These facts only appear to be random.  In reality, they are not random at all but part of a larger pattern that includes titanic agroindustry and overpopulation, a stuffy indoor school curriculum and proliferating standards, cosmetic policies and divided policymakers, and place detachment.  How we see and think about these things as disconnected entities only perpetuate a mindset of industrializing rather than sustaining the earth.  Before us lies the challenge to find solutions to impending cultural shifts.  Some of these shifts will include a fundamental reorientation of how we grow food and strengthen local food networks, a radical redesign of our built systems to conserve resources and increase biodiversity, and a renovated model of education to prepare the next generation for climate change.  One possible model for such a shift revisits the age-old practice of keeping bees.

* **MATERIAL PROVIDED**:
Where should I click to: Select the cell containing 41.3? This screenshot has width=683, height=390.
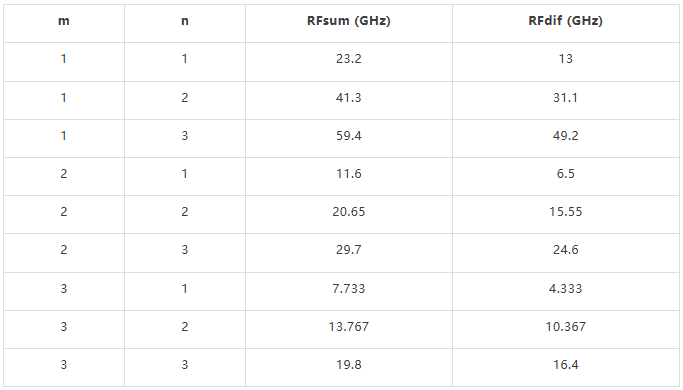(x=348, y=97)
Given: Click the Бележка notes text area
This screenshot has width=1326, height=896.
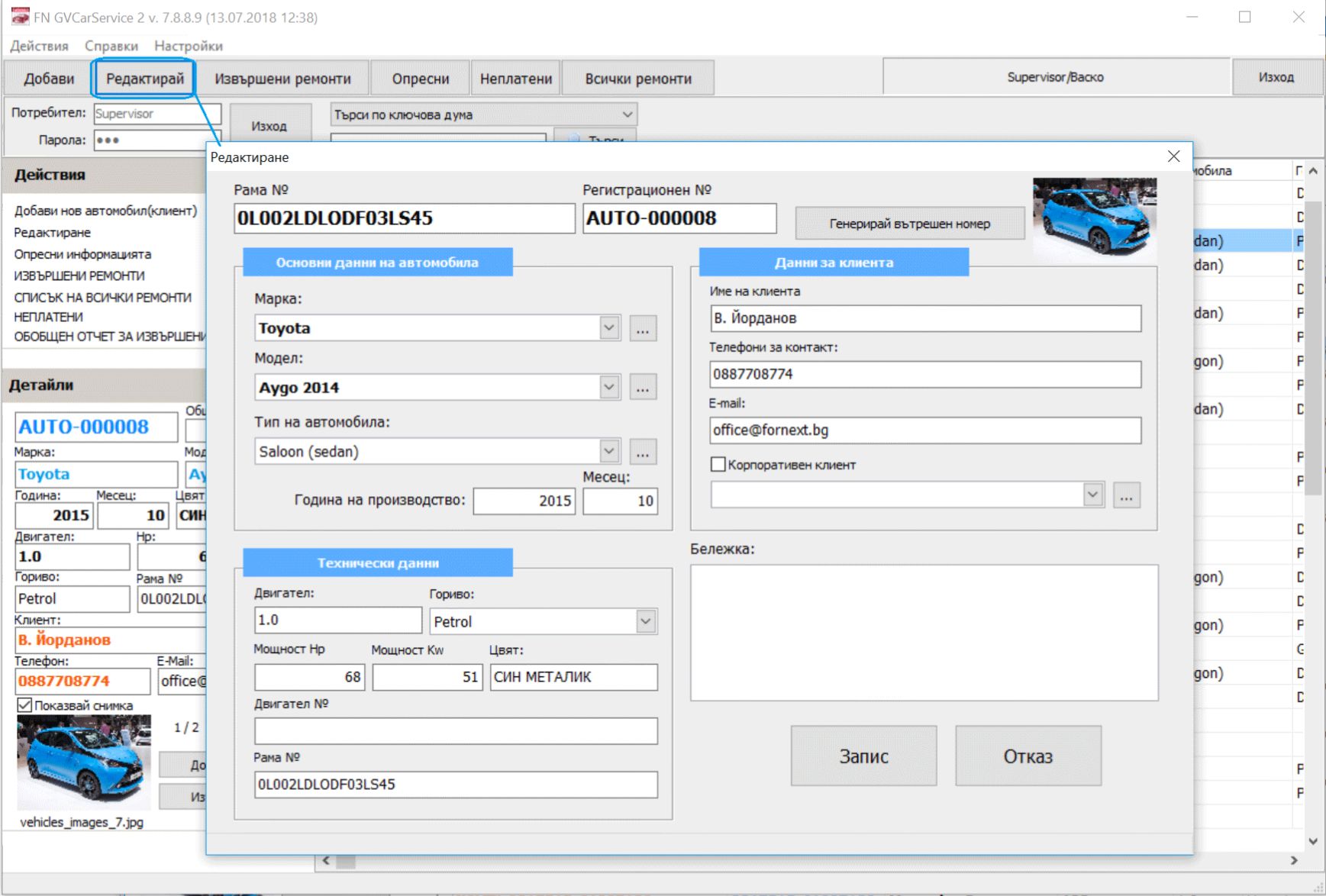Looking at the screenshot, I should click(924, 633).
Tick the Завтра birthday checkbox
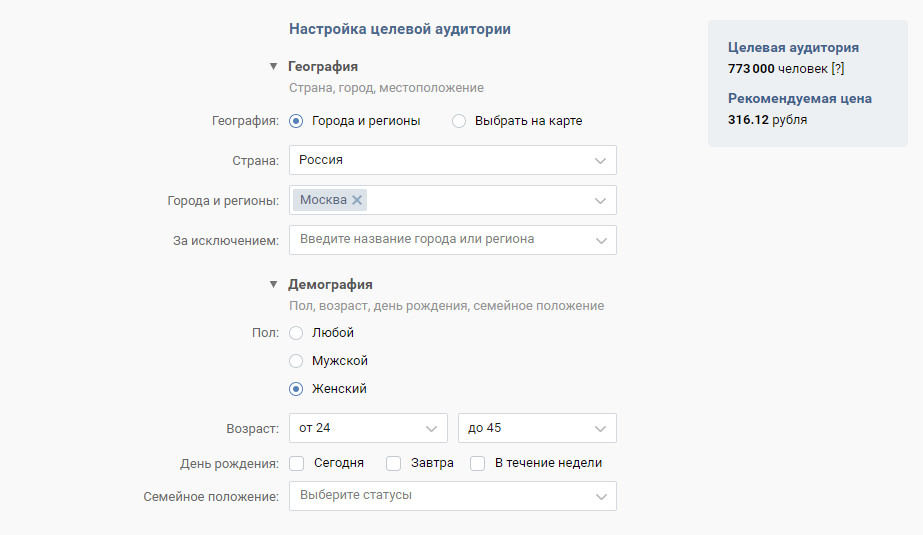 (x=394, y=464)
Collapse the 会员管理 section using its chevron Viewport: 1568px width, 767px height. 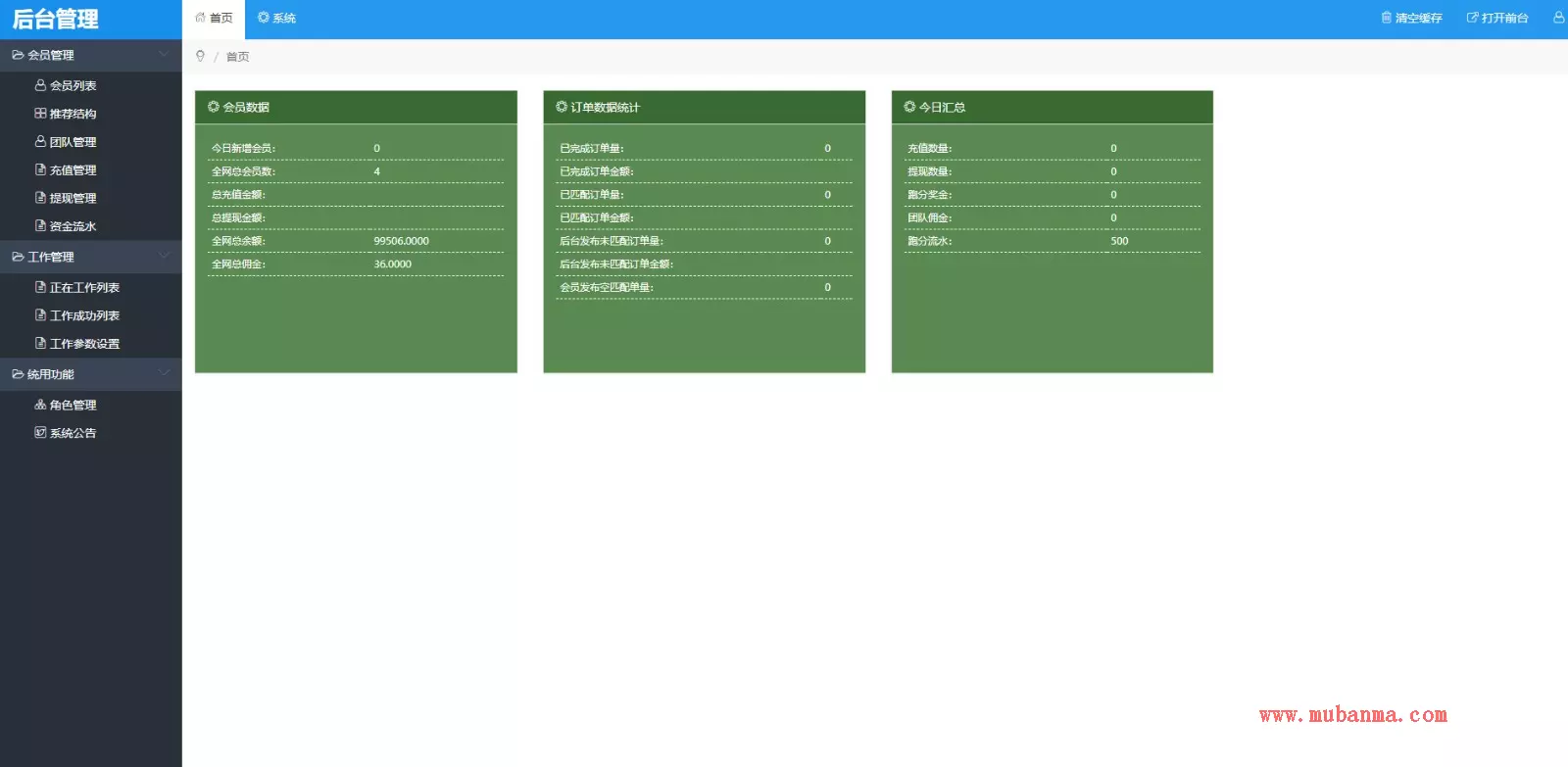tap(164, 55)
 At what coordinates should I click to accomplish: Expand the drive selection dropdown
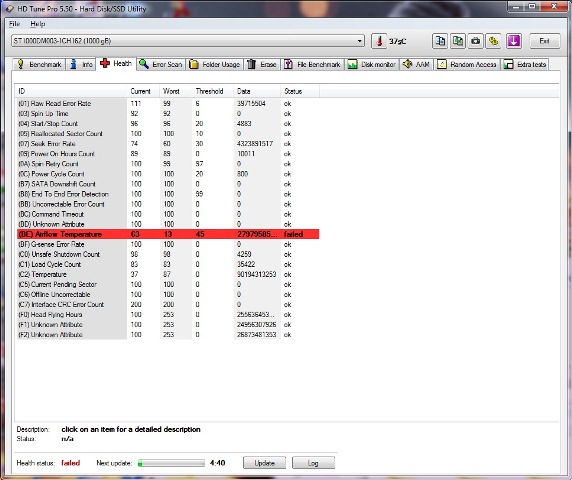360,41
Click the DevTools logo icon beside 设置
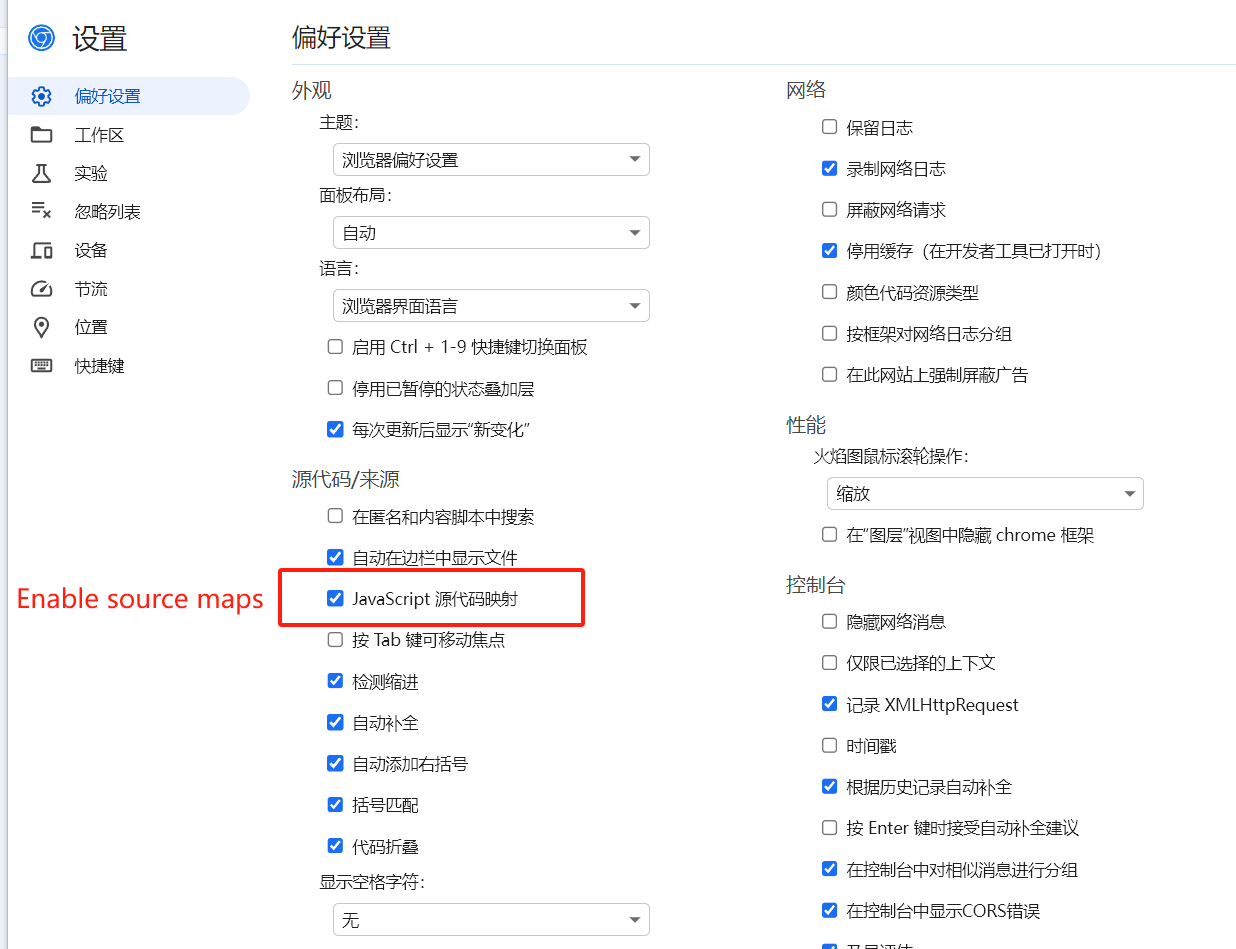Image resolution: width=1236 pixels, height=949 pixels. pos(41,39)
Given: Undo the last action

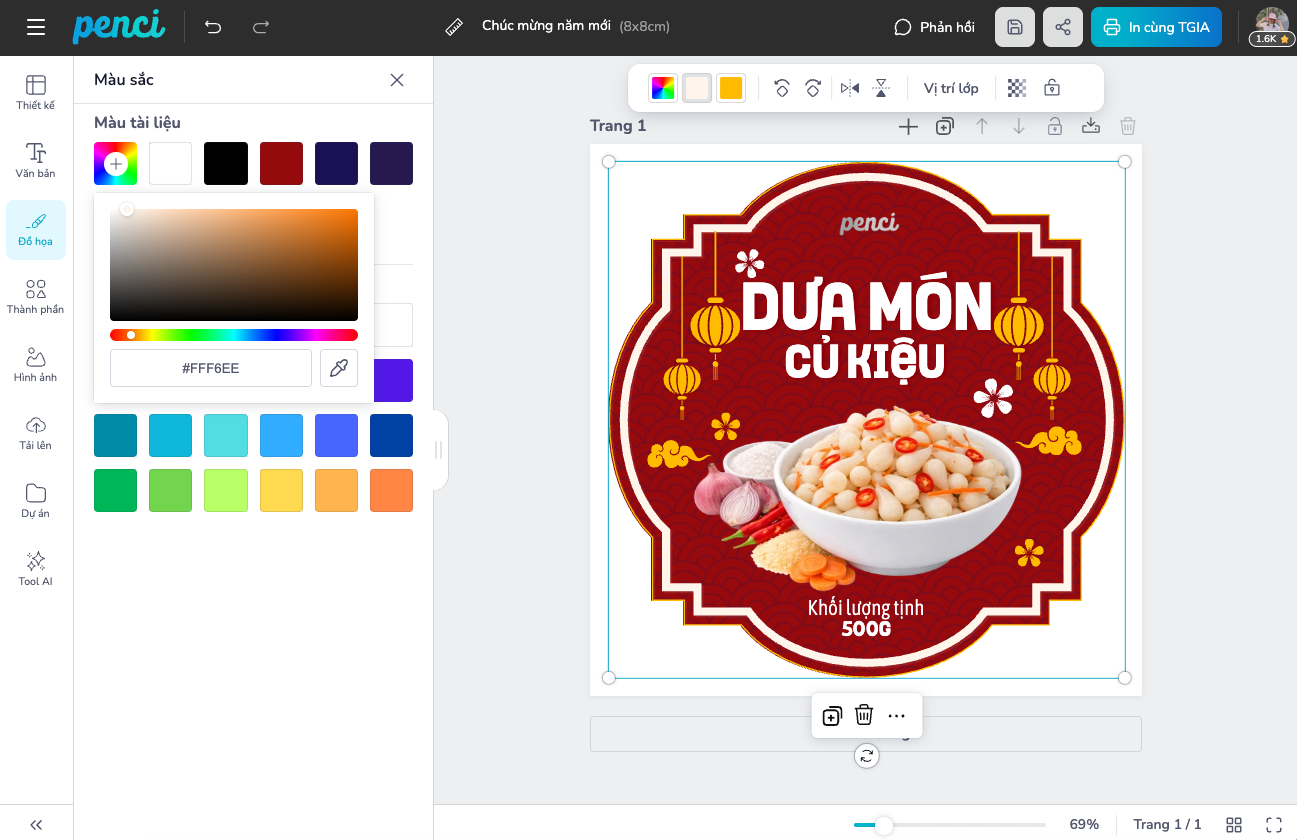Looking at the screenshot, I should click(213, 27).
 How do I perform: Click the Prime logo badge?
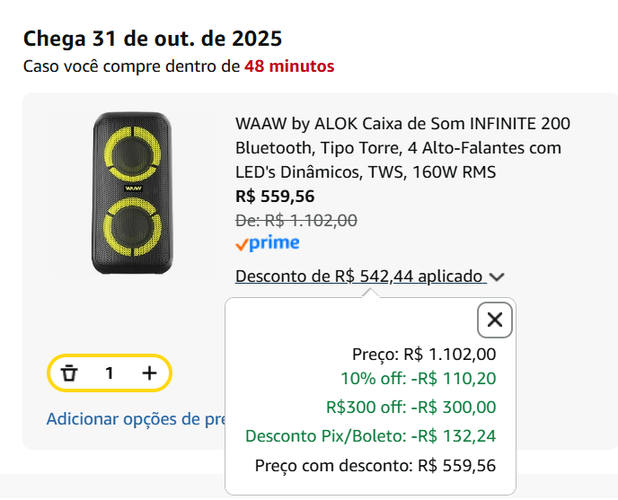pyautogui.click(x=267, y=244)
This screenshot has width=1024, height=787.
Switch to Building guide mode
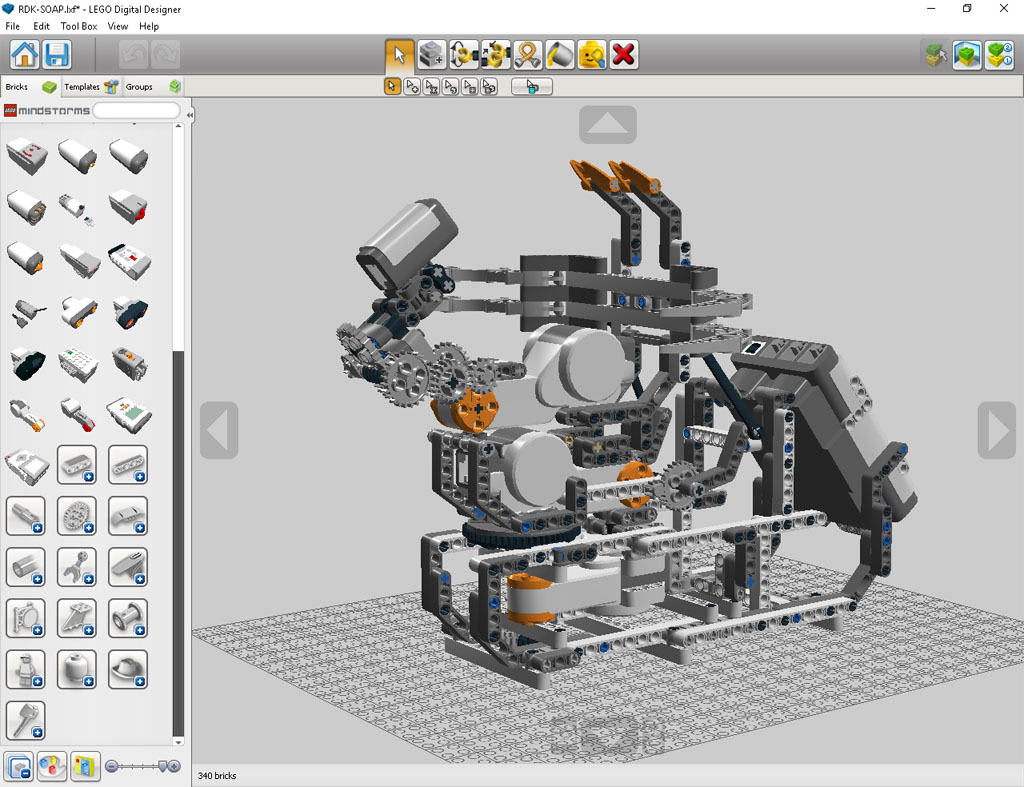click(x=999, y=55)
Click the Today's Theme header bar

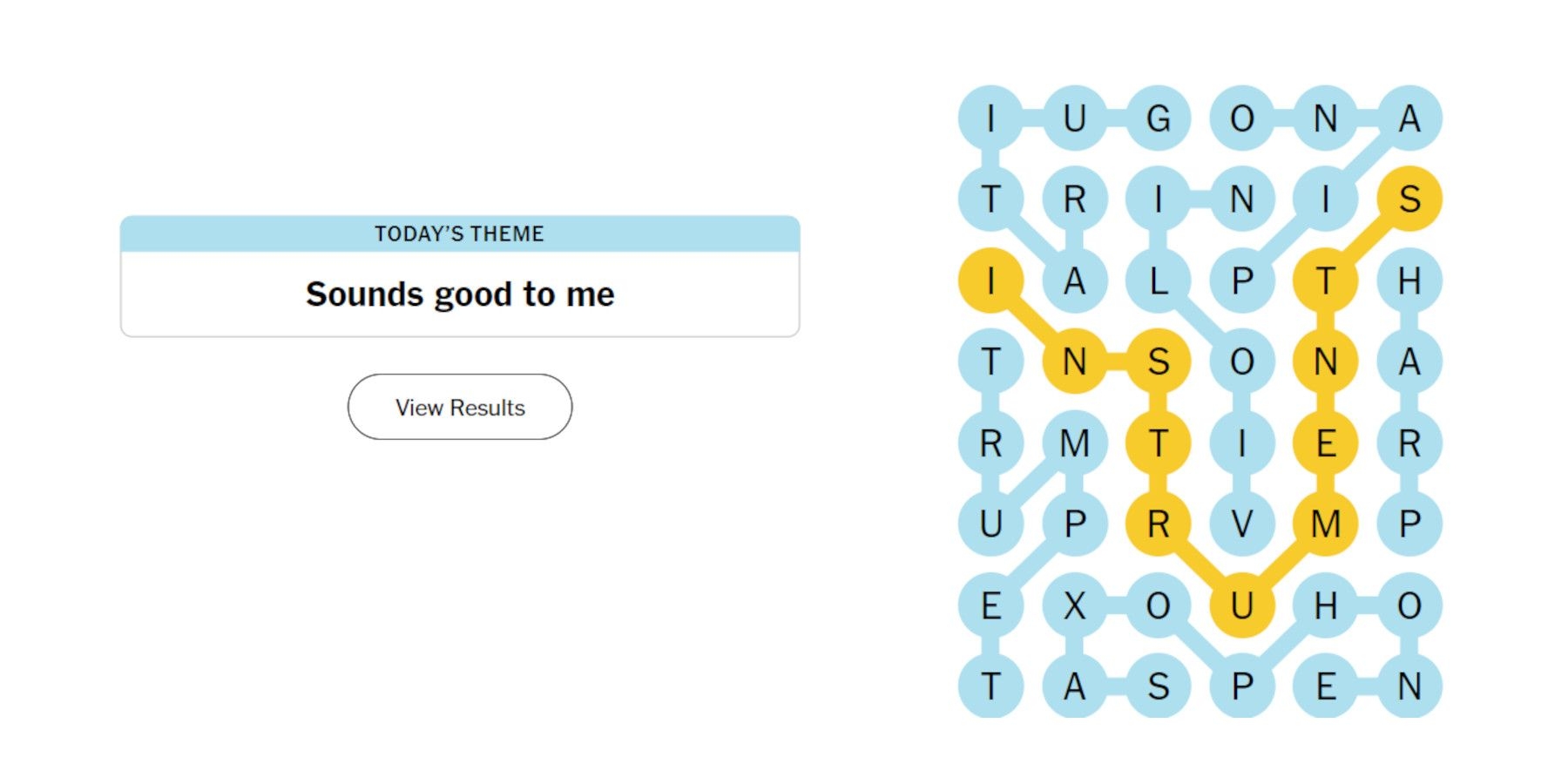point(459,233)
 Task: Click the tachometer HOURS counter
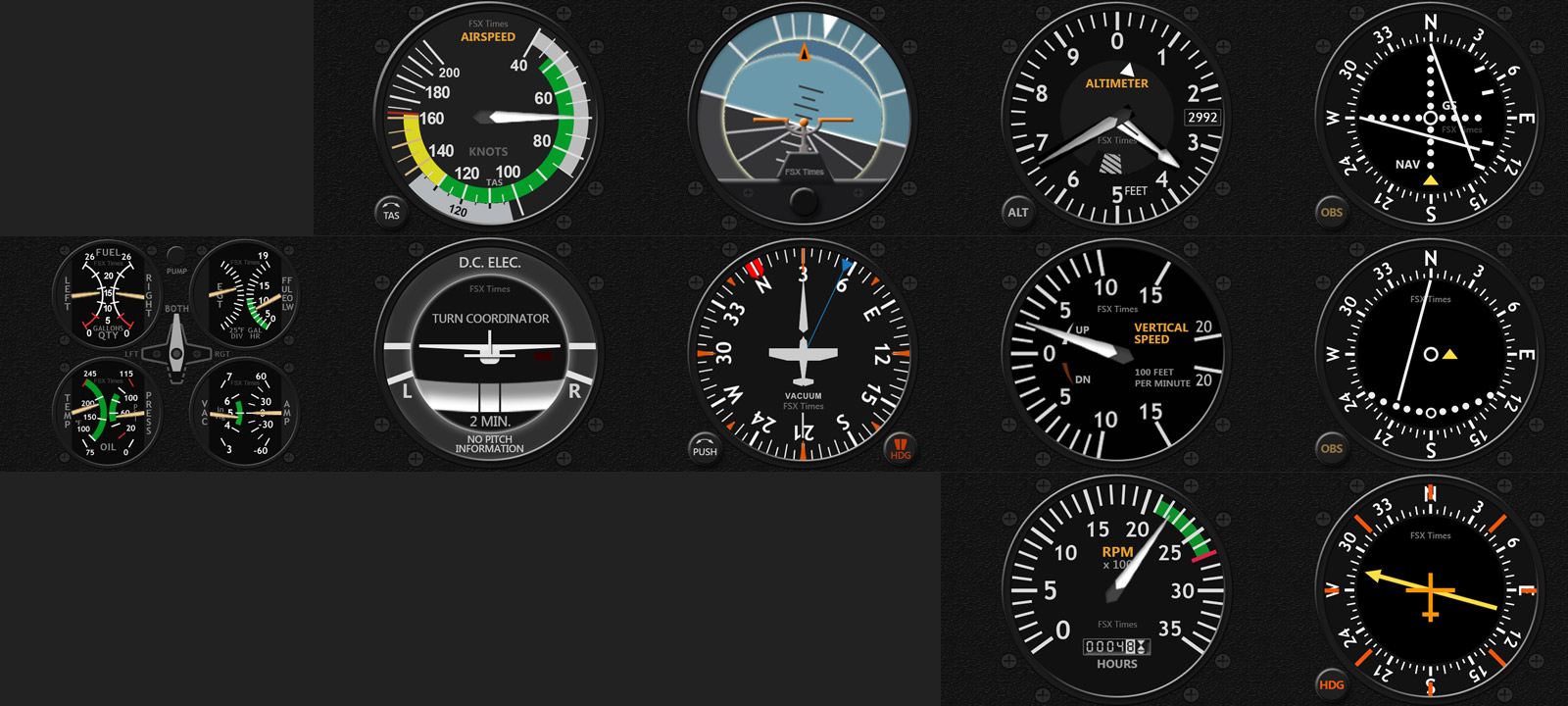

* **GIVEN INSTRUCTION**: Copy out the beekeeping passage in full, word for word. The entries have no connection to the beekeeping passage.

* **EXERCISE ANSWER**:
These facts only appear to be random.  In reality, they are not random at all but part of a larger pattern that includes titanic agroindustry and overpopulation, a stuffy indoor school curriculum and proliferating standards, cosmetic policies and divided policymakers, and place detachment.  How we see and think about these things as disconnected entities only perpetuate a mindset of industrializing rather than sustaining the earth.  Before us lies the challenge to find solutions to impending cultural shifts.  Some of these shifts will include a fundamental reorientation of how we grow food and strengthen local food networks, a radical redesign of our built systems to conserve resources and increase biodiversity, and a renovated model of education to prepare the next generation for climate change.  One possible model for such a shift revisits the age-old practice of keeping bees.